Critiquée par la doctrine (4) , alors même que la thèse institutionnelle était développée classiquement par la Cour de cassation (5) , cette position a été abandonnée au profit de la « théorie contractuelle », que le juge du Quai de l’Horloge a rappelée dans un arrêt de principe : lorsque l’associé exclu, en dehors de toute clause expresse dans les statuts, demande la dissolution anticipée de la société sur la base du 5° de l’article 1844-7 du Code civil, le juge ne peut forcer l’associé exclu à céder ses parts à la société ou aux autres associés. Ainsi, en cas de paralysie de la société pour mésentente entre les associés, seule la dissolution anticipée est possible.

La nomination, par un juge, d’un administrateur provisoire (encore appelé administrateur judiciaire) est possible. Il s’agit en principe d’une mesure exceptionnelle, destinée à remédier à une situation de crise mettant à mal le fonctionnement de la société, la menaçant d’un péril imminent. Mais les tribunaux estiment souvent que la demande de nomination d’un tel administrateur apparaît injustifiée lorsque le conflit opposant les associés résulte d’une grave mésentente entre eux (6), dès lors que les associés majoritaires sont en accord, et ainsi en mesure de diriger la société.

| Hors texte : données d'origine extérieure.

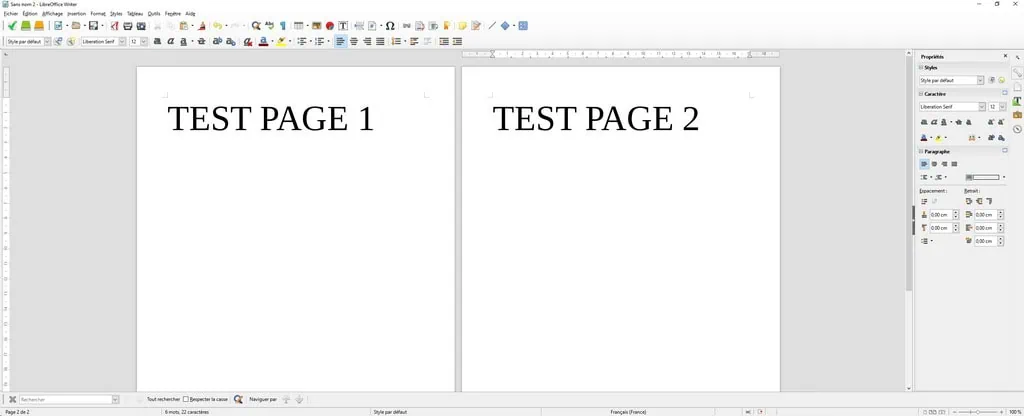Click the 'Tout rechercher' button
Image resolution: width=1024 pixels, height=416 pixels.
coord(163,399)
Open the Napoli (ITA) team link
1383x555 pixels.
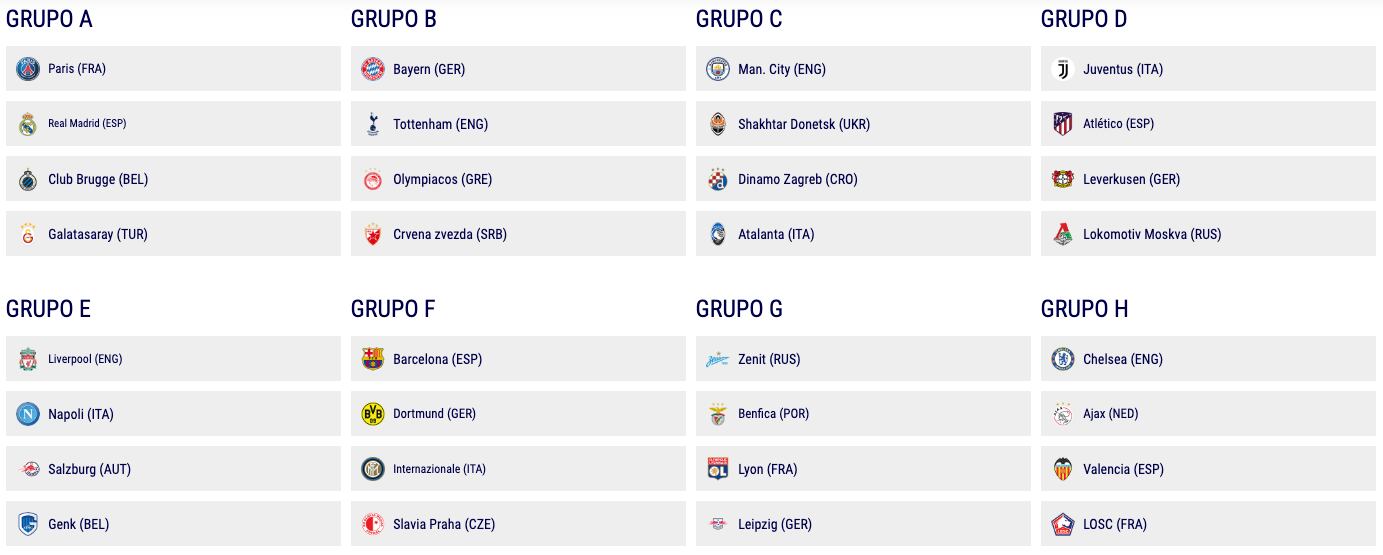tap(81, 414)
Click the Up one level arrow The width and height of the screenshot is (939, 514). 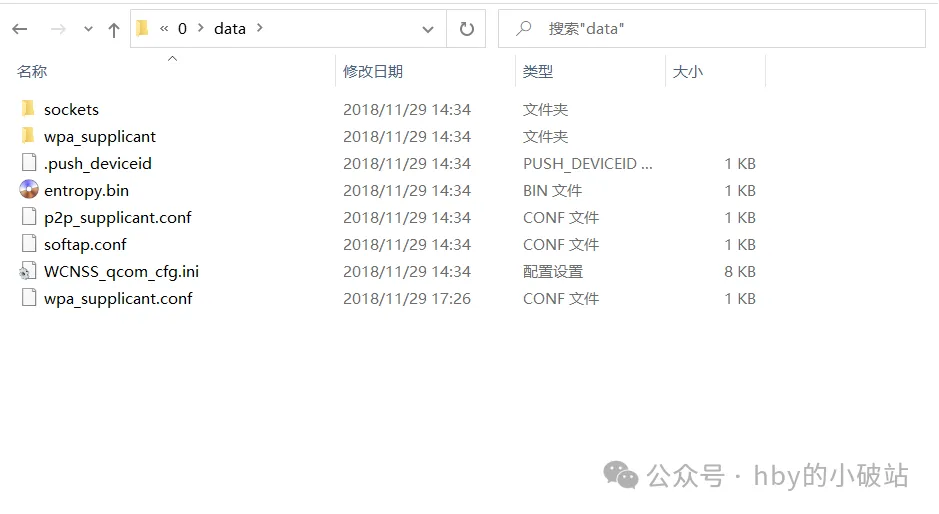click(113, 30)
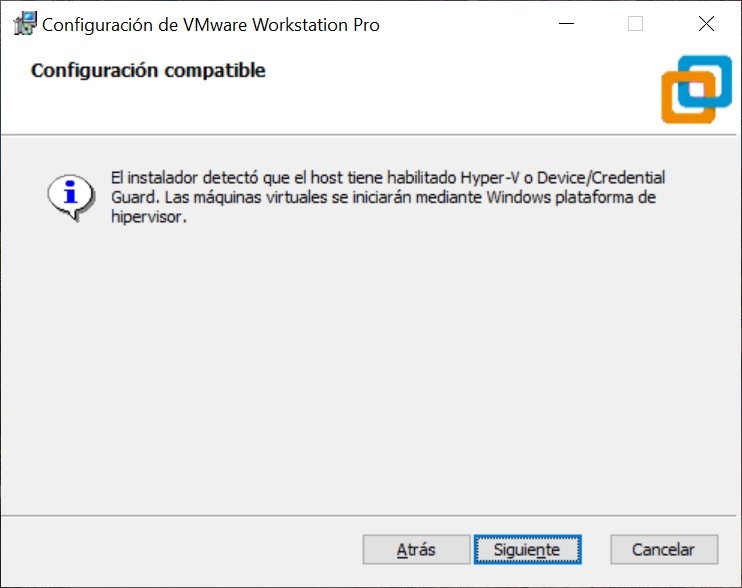The image size is (742, 588).
Task: Click the greyed-out maximize button
Action: click(x=635, y=25)
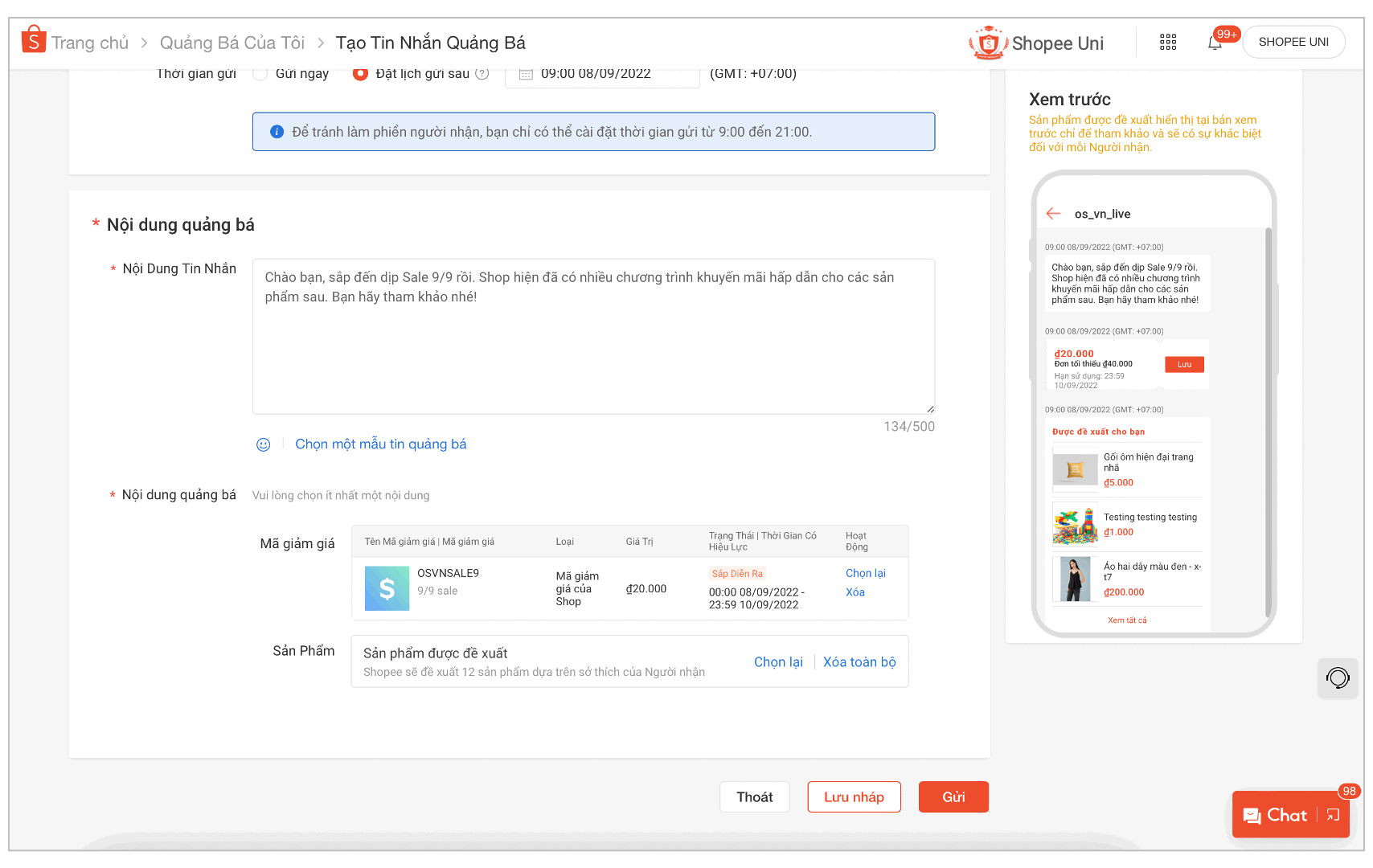Click the Gửi send button
Viewport: 1373px width, 868px height.
tap(953, 796)
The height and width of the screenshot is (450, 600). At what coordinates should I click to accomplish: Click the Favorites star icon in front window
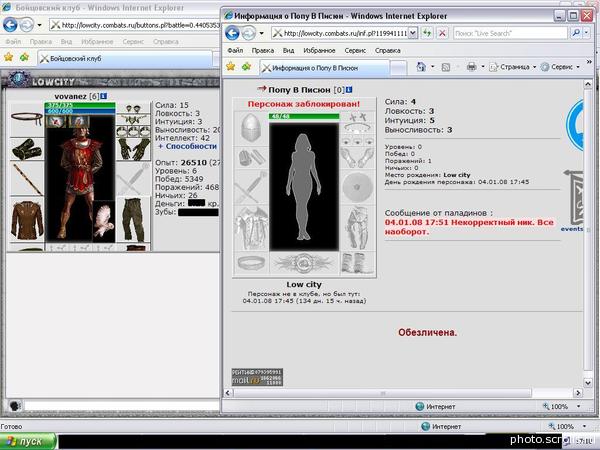point(231,67)
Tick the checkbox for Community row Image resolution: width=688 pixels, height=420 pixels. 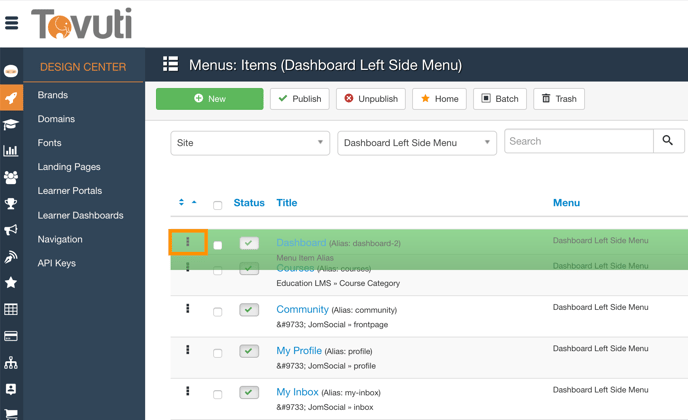pyautogui.click(x=217, y=311)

Il ne saurait, dès lors, être vivement conseillé que de prévoir une clause statutaire d’exclusion suffisamment claire, précise et objective, de manière à éviter toute situation de blocage pouvant aboutir à une dissolution judiciaire anticipée de la société.

Par Charles DELAVENNE, avocat associé et Maxence DUBREUCQ

1/ Eschyle, Les Sept Contre Thèbes

2/ Par ex. Cass. com., 08/03/2005, n°02-17.692.

3/ CA Reims, 1e ch., 24/04/1989, Blan et a. c/ Cts Gasparini.

4/ Par ex. JCP 1990, II, 15677, obs. Viandier et Caussain.

5/ Cass. com., 25/02/1964 : Bull. civ. III, n°99.

6/ Par ex. Cass. com., 06/02/2007, n°05-19.008.